▶ [PROBLEM STATEMENT]: Reproduce the material word for word, from the line containing "You are a computer-use" down through the line containing "Action: point(141,633)", and include both of those lines. Leave the pictures out of your answer.

▶ [MATERIAL PROVIDED]:
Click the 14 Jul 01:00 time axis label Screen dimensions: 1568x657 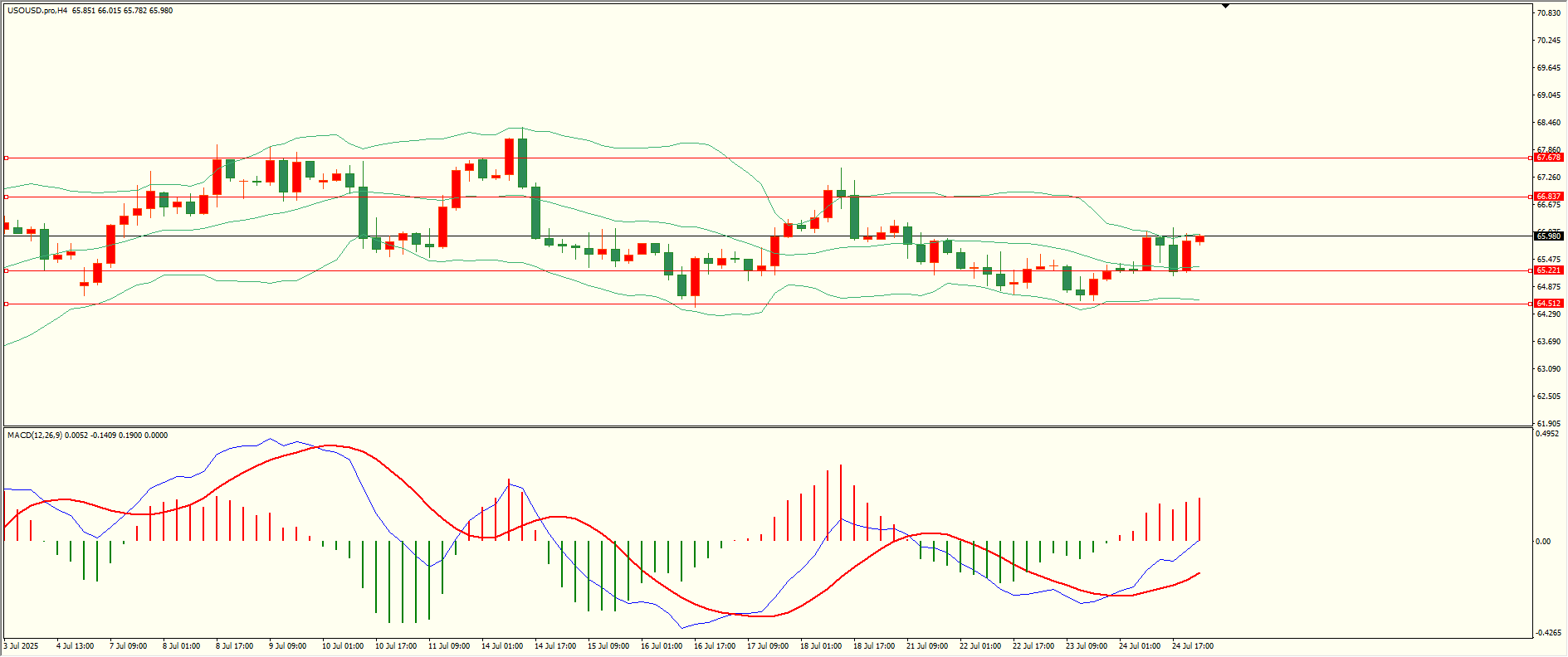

==

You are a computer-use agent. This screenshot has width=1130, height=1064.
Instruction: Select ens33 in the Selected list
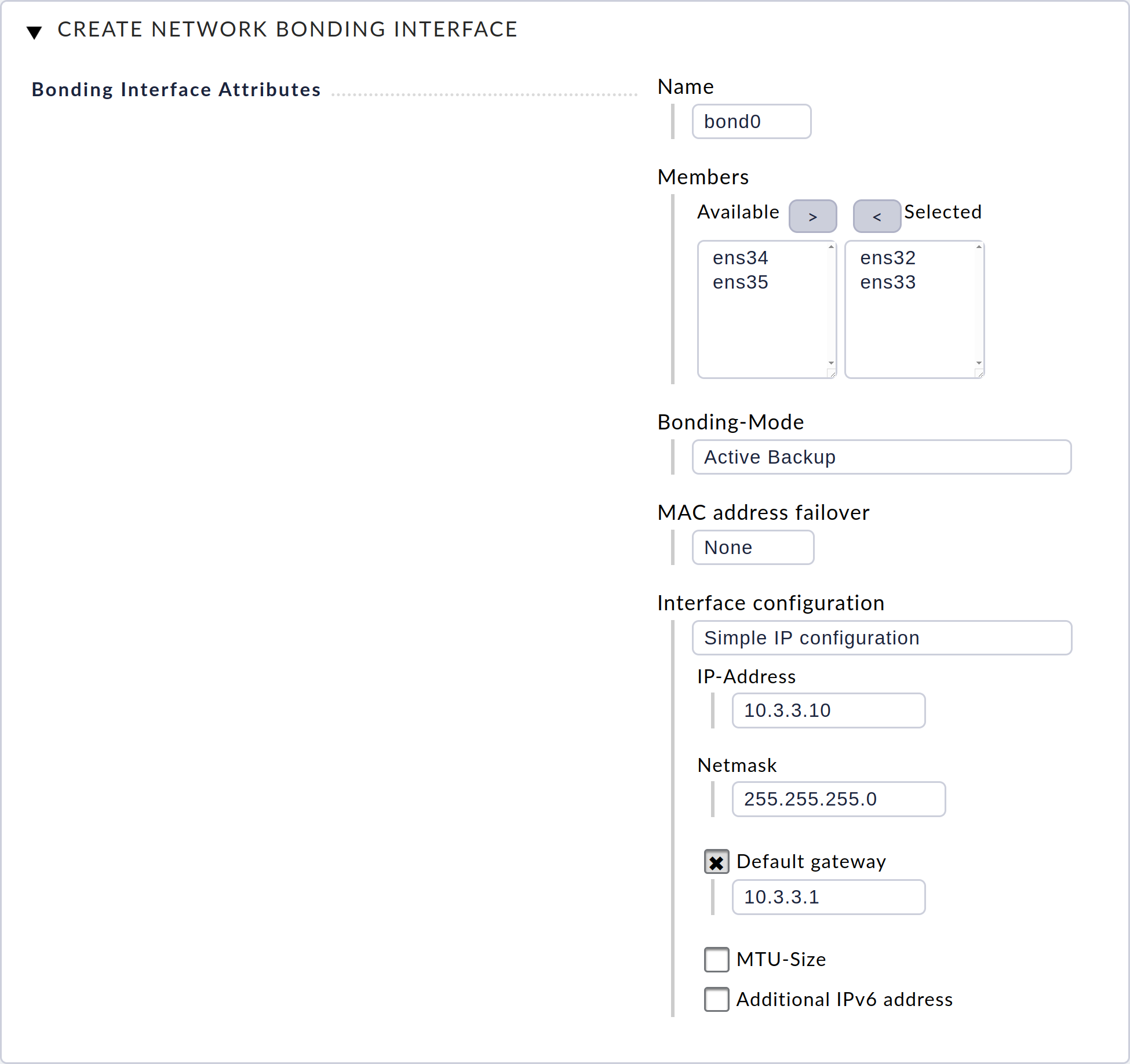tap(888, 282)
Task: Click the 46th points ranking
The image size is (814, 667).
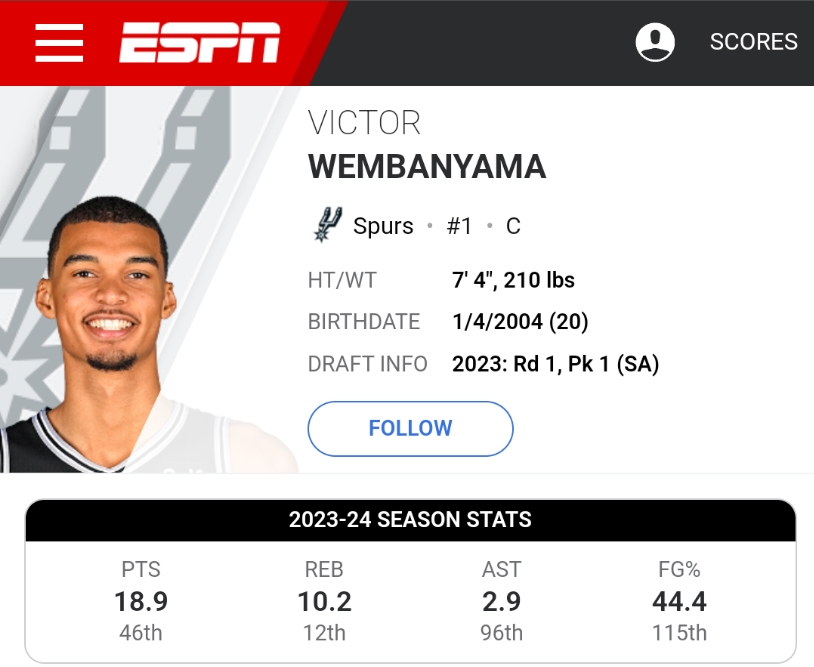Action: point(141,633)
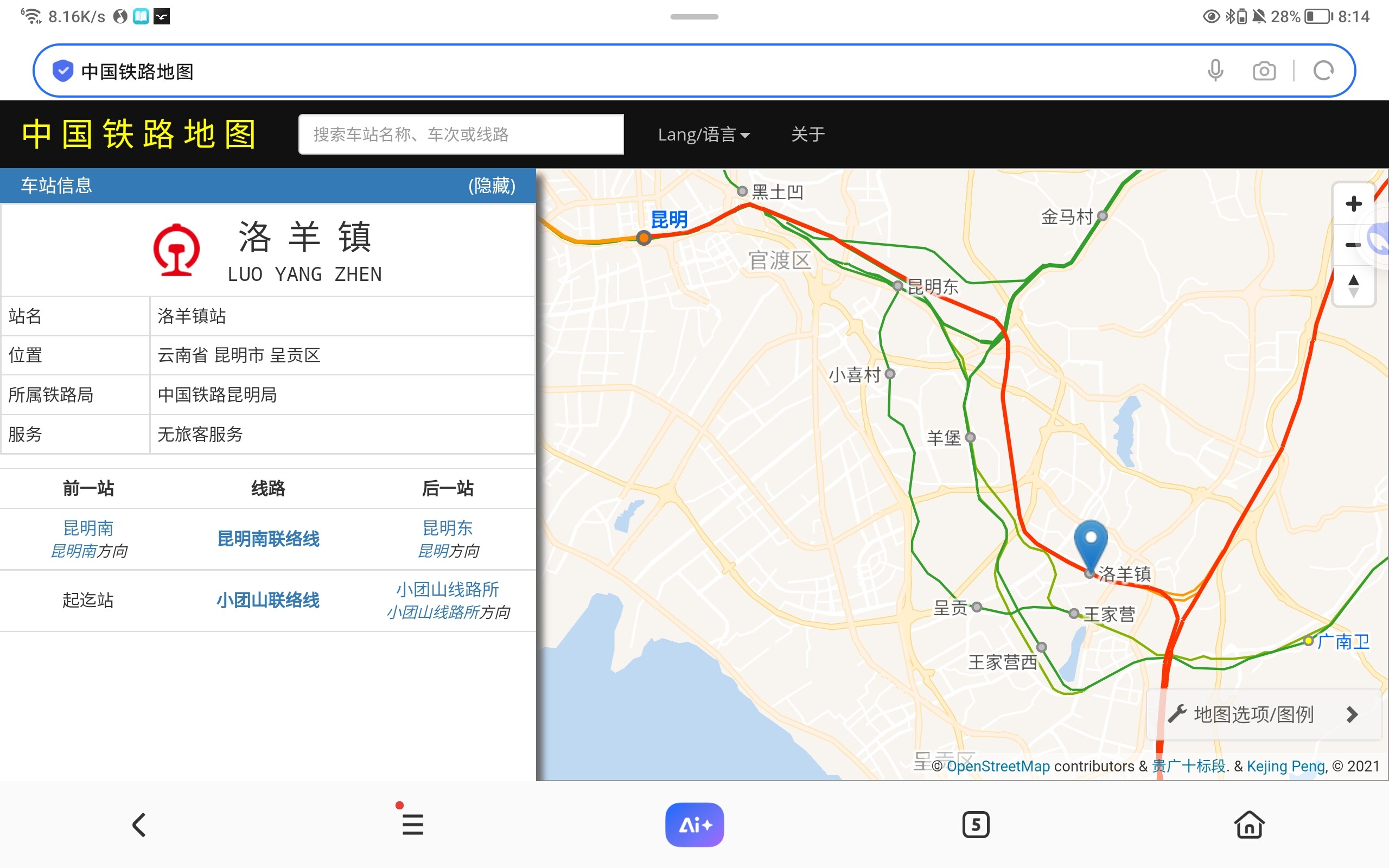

▶ [FULL ANSWER]:
You are a computer-use agent. This screenshot has width=1130, height=1064.
Instruction: Select ens33 in the Selected list
tap(888, 282)
Task: Click the 46th points ranking
The image size is (814, 667).
Action: point(141,633)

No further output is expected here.